Prof. Wanner: Die Europäische Gesellschaft für Kardiologie (ESC) hat 2023 neue Leitlinien herausgegeben, bei denen die drei genannten Säulen entsprechend der führenden Komorbidität der Klasse 1 eingestuft wurden. Bei manchen hochmorbiden Patient*innen brauchen wir alle drei Säulen. Bei der Gewichtsabnahme eröffnen sich nun aber sehr viele neue Möglichkeiten, wenn man GLP-1-RA einsetzt.
Semaglutid, das bei Menschen mit Übergewicht oder Adipositas bereits eine herzschützende Wirkung zeigt, wird vermutlich am 24. Mai 2024 als vierte Säule für die Nierenerkrankungen in die Leitlinien aufgenommen. Zu diesem Termin wird auch die FlOW-Studie publiziert. Sie untersucht die renalen Outcomes unter einmal wöchentlich verabreichtem Semaglutid bei Menschen mit Typ-2-Diabetes und chronischer Nierenerkrankung. Diese Studie wurde aufgrund einer 24-prozentigen Reduktion des primären Endpunktes abgebrochen.
Ein ganzes Bündel an neuen medikamentösen Maßnahmen. Was sagen die Hausärzt*innen dazu?
Prof. Wanner: Diese Ansätze machen es nicht einfacher, die Therapien umzusetzen. Denn es kommt – neben den drei genannten Säulen – eine weitere (bei Typ-2-Diabetes ggf. neben der Insulintherapie) Injektion mit einem Pen auf die Patient*innen zu. Es wird dauern, dies in der hausärztlichen Praxis zu implementieren.
Wie sieht es mit dem präventiven Ansatz in der hausärztlichen Praxis derzeit aus?

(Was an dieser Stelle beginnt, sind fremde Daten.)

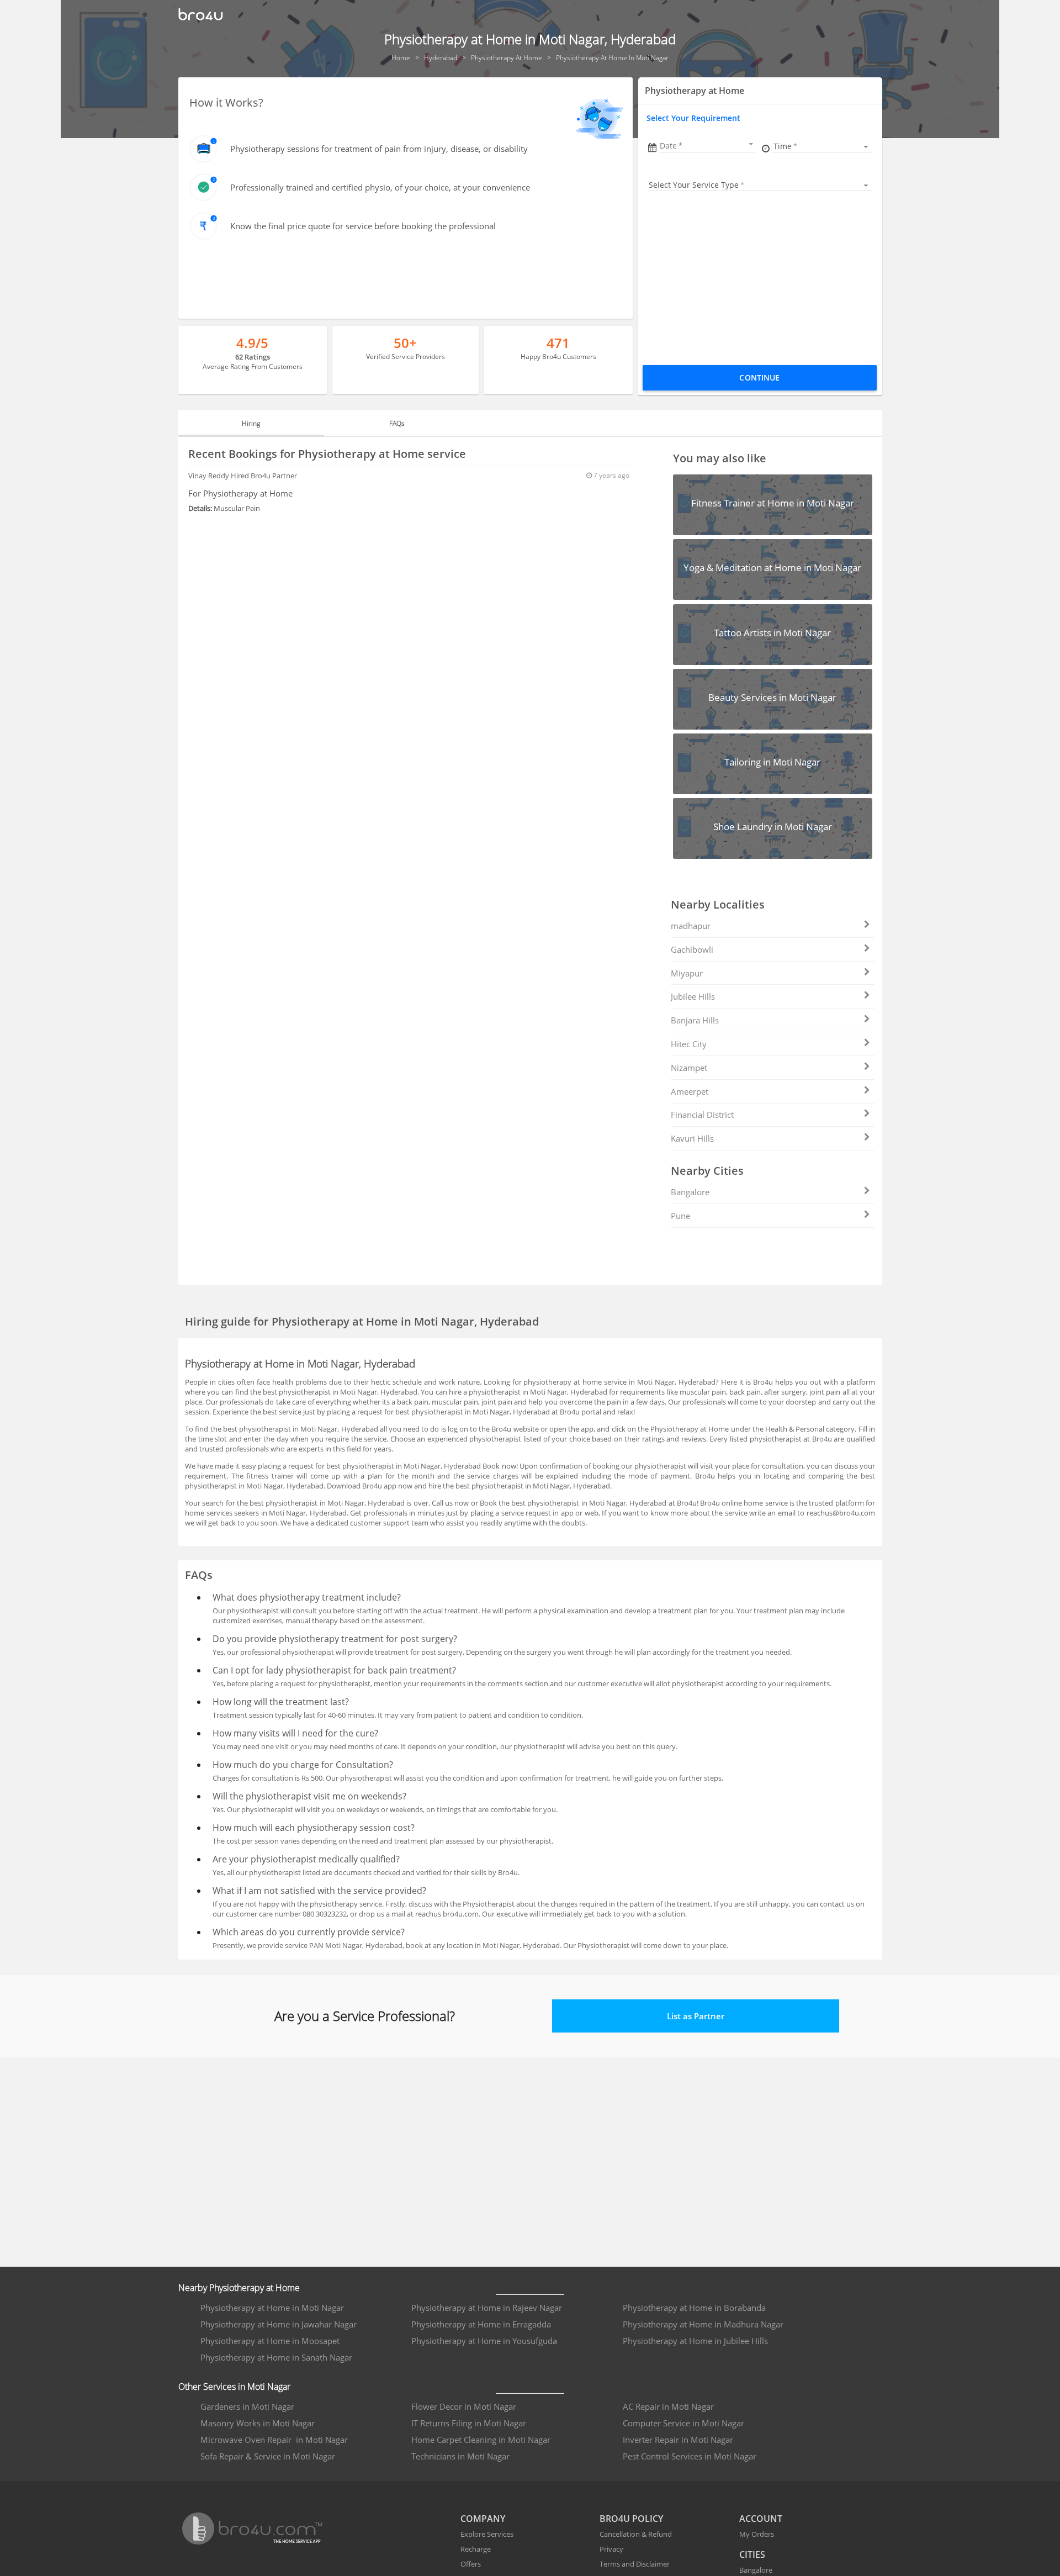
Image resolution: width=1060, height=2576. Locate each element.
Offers (470, 2564)
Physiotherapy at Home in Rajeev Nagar (486, 2307)
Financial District (702, 1114)
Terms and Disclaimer (635, 2564)
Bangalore (690, 1191)
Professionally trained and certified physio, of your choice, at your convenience (380, 187)
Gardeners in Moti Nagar (247, 2406)
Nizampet (689, 1067)
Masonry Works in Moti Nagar (257, 2423)
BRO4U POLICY (631, 2518)
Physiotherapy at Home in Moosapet (270, 2340)
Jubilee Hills (693, 996)
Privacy (611, 2549)
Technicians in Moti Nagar (460, 2456)
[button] (707, 145)
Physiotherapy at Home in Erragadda (481, 2324)
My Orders (756, 2534)
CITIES (752, 2554)
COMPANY (482, 2518)
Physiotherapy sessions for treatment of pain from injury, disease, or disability (379, 148)
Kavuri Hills (692, 1138)
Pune (680, 1215)
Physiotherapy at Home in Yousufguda (484, 2340)
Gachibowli (692, 949)
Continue (759, 377)
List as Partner (695, 2015)
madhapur (691, 925)
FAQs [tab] (397, 423)
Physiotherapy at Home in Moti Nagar (272, 2307)
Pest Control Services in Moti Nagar (689, 2456)
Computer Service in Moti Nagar (683, 2423)
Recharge (475, 2549)
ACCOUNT (760, 2518)
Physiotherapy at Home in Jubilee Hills (695, 2340)
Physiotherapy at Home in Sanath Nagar (276, 2357)
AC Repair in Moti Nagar (668, 2406)
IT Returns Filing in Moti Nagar (468, 2423)
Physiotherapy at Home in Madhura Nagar (703, 2324)
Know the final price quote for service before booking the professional (363, 225)
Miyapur (687, 973)
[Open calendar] (751, 144)
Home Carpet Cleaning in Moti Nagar (480, 2439)
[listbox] (822, 146)
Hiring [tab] (251, 423)
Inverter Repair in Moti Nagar (678, 2439)
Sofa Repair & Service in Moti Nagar (267, 2456)
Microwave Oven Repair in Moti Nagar (274, 2439)
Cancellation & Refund (636, 2534)
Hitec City (689, 1043)
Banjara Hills (695, 1020)
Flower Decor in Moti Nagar (463, 2406)
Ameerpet (689, 1091)
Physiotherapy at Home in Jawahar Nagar (278, 2324)
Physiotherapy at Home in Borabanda (694, 2307)
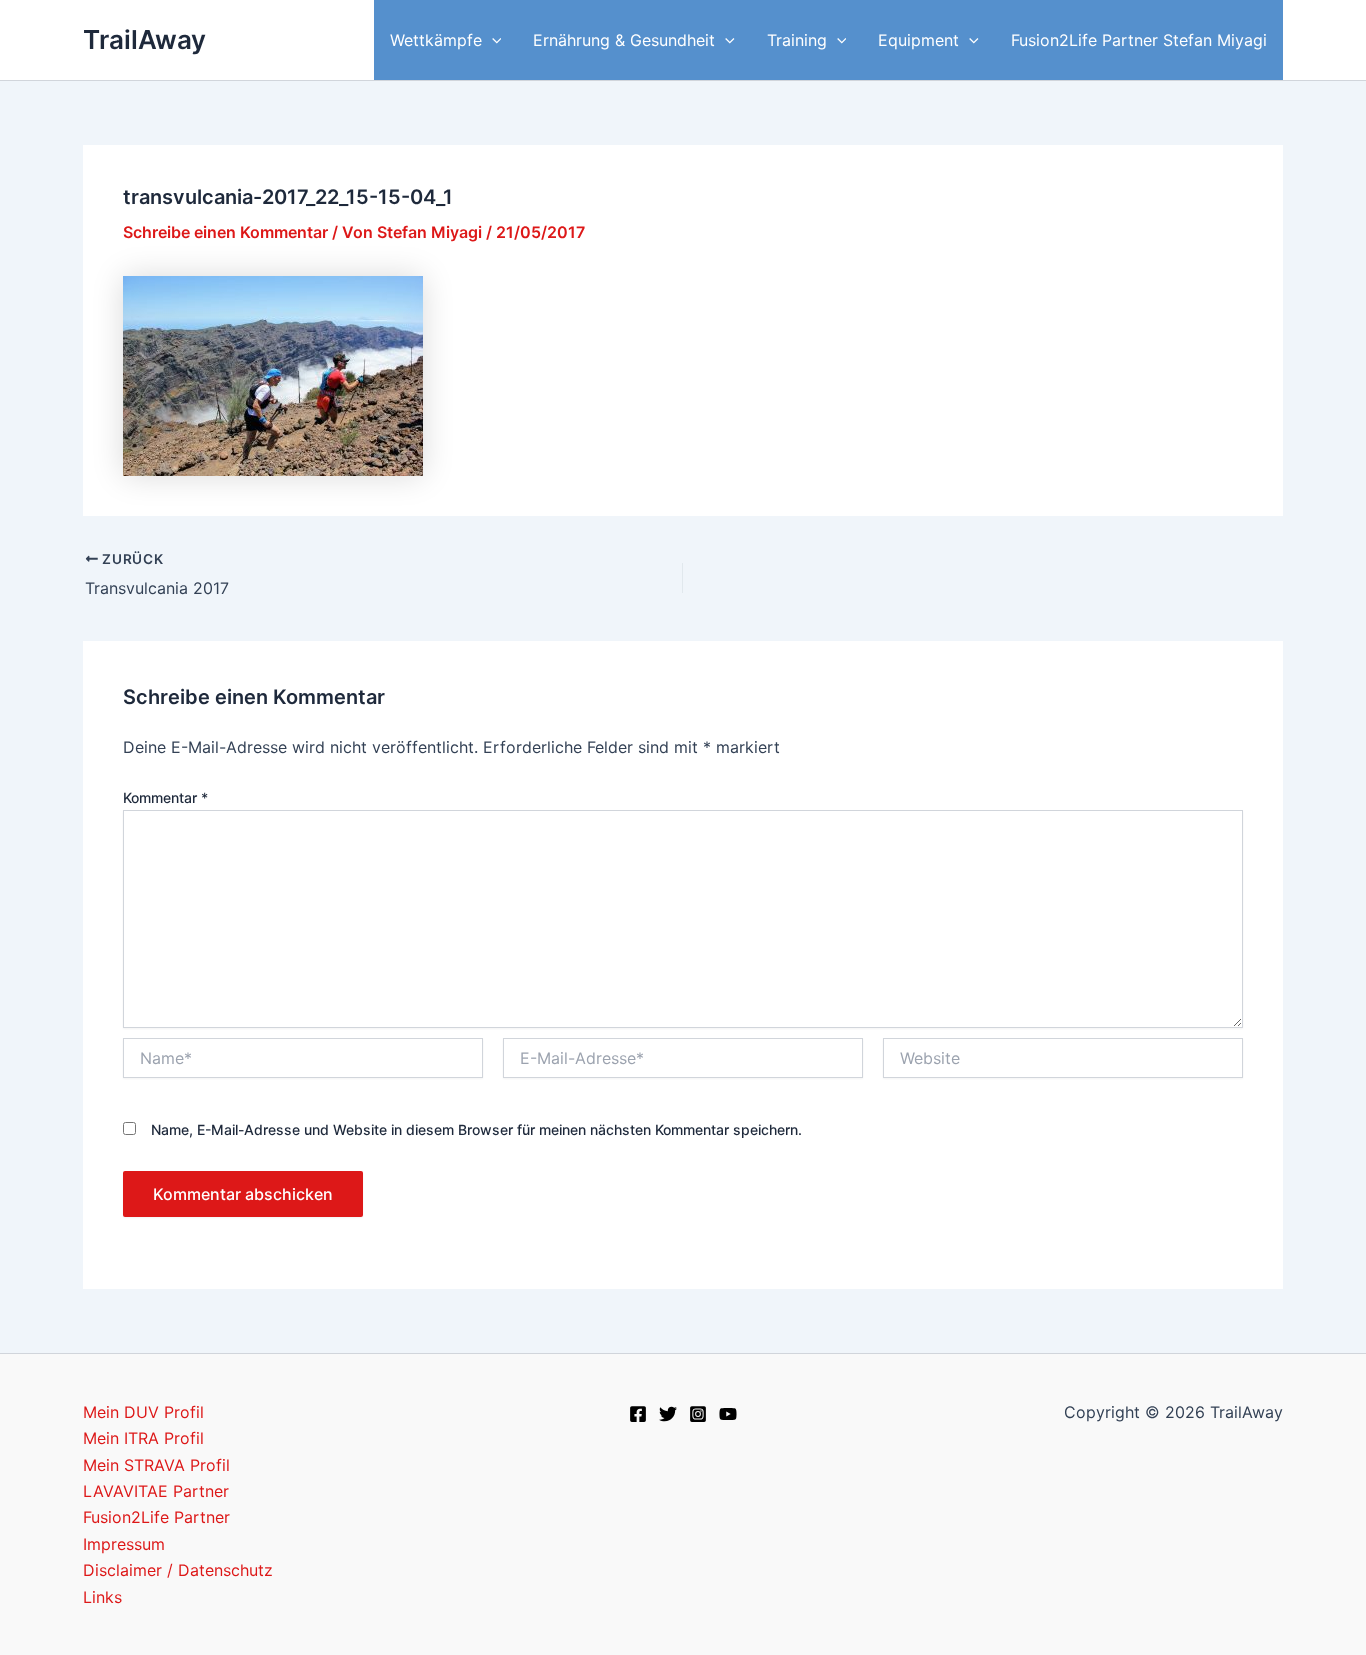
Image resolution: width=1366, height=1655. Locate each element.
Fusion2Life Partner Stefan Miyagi (1139, 40)
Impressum (124, 1544)
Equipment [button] (918, 40)
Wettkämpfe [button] (436, 40)
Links (102, 1597)
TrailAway (144, 39)
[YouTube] (728, 1414)
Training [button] (797, 40)
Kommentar (165, 797)
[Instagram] (698, 1414)
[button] (492, 40)
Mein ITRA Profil (143, 1438)
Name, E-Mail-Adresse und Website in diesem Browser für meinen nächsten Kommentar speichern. (476, 1129)
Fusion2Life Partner (156, 1517)
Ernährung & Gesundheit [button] (624, 40)
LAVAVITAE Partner (156, 1491)
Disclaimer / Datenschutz (178, 1570)
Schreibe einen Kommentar (225, 232)
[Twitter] (668, 1414)
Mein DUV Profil (143, 1412)
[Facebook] (638, 1414)
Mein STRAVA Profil (156, 1465)
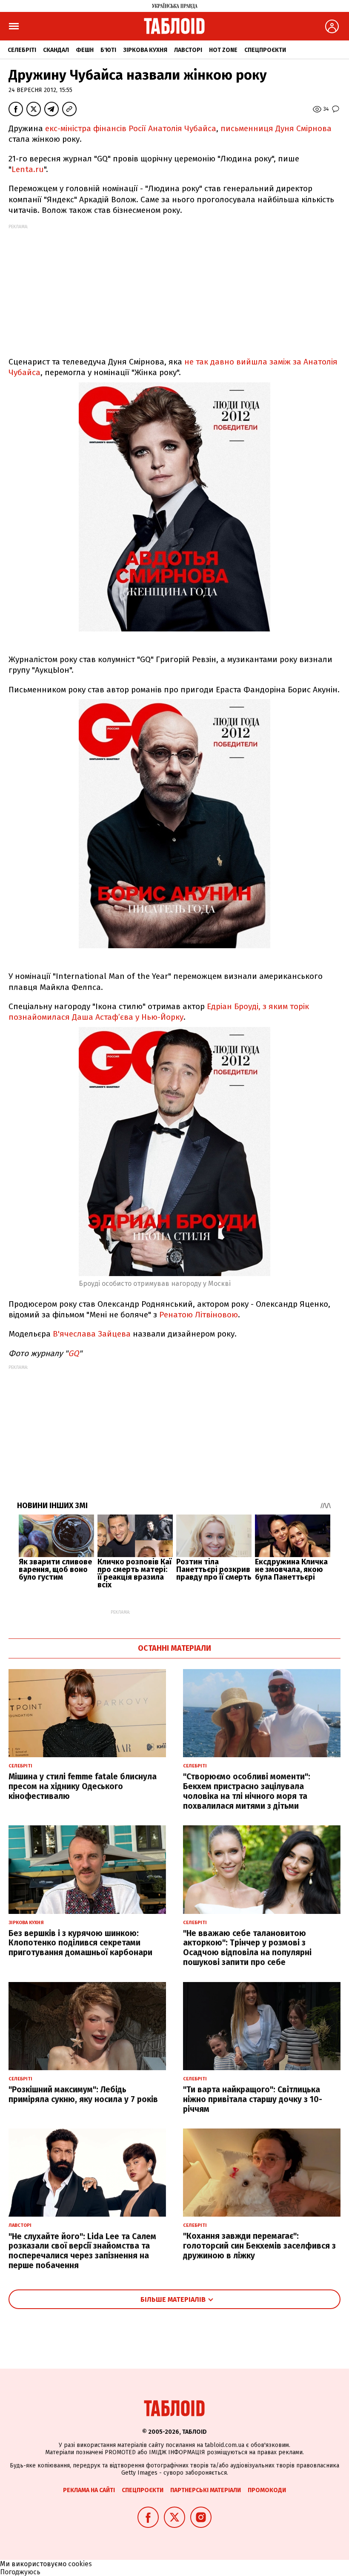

Prof. Wanner: Über die glomeruläre Filtrationsrate und das Kreatinin wird in den Hausarztpraxen die Nierenfunktion bereits ganz gut bestimmt. Es fehlt jedoch weiter an der Albuminuriebestimmung. Die „DEGAM-Leitlinie zur Versorgung von Patient*innen mit nicht-dialysepflichtiger Nierenerkrankung in der Hausarztpraxis”, deren Überarbeitung im Juni 2024 fertiggestellt sein soll, enthält dann die Kategorien zur Albuminuriebestimmung (Albumin/Kreatinin-Quotient).
Diabetespatient*innen sollte spätestens ab einer Nierenleistung von 30 ml/ min/1,73 m² an die Nephrologie überwiesen werden. Alle Disziplinen müssen Hand in Hand arbeiten: Kardiologie und Diabetologie, Nephrologie und Allgemeinmedizin. Ich habe es neulich so formuliert: Wenn Hausärzt*innen mit Diabetolog*innen und Endo-krinolog*innen zusammenarbeiten, braucht man vielleicht keine Nephrolog*innen mehr. Die Nierenfachärzt*innen sehen diese Aussage eher gelassen: Ihnen bleibt auch so noch sehr viel Arbeit.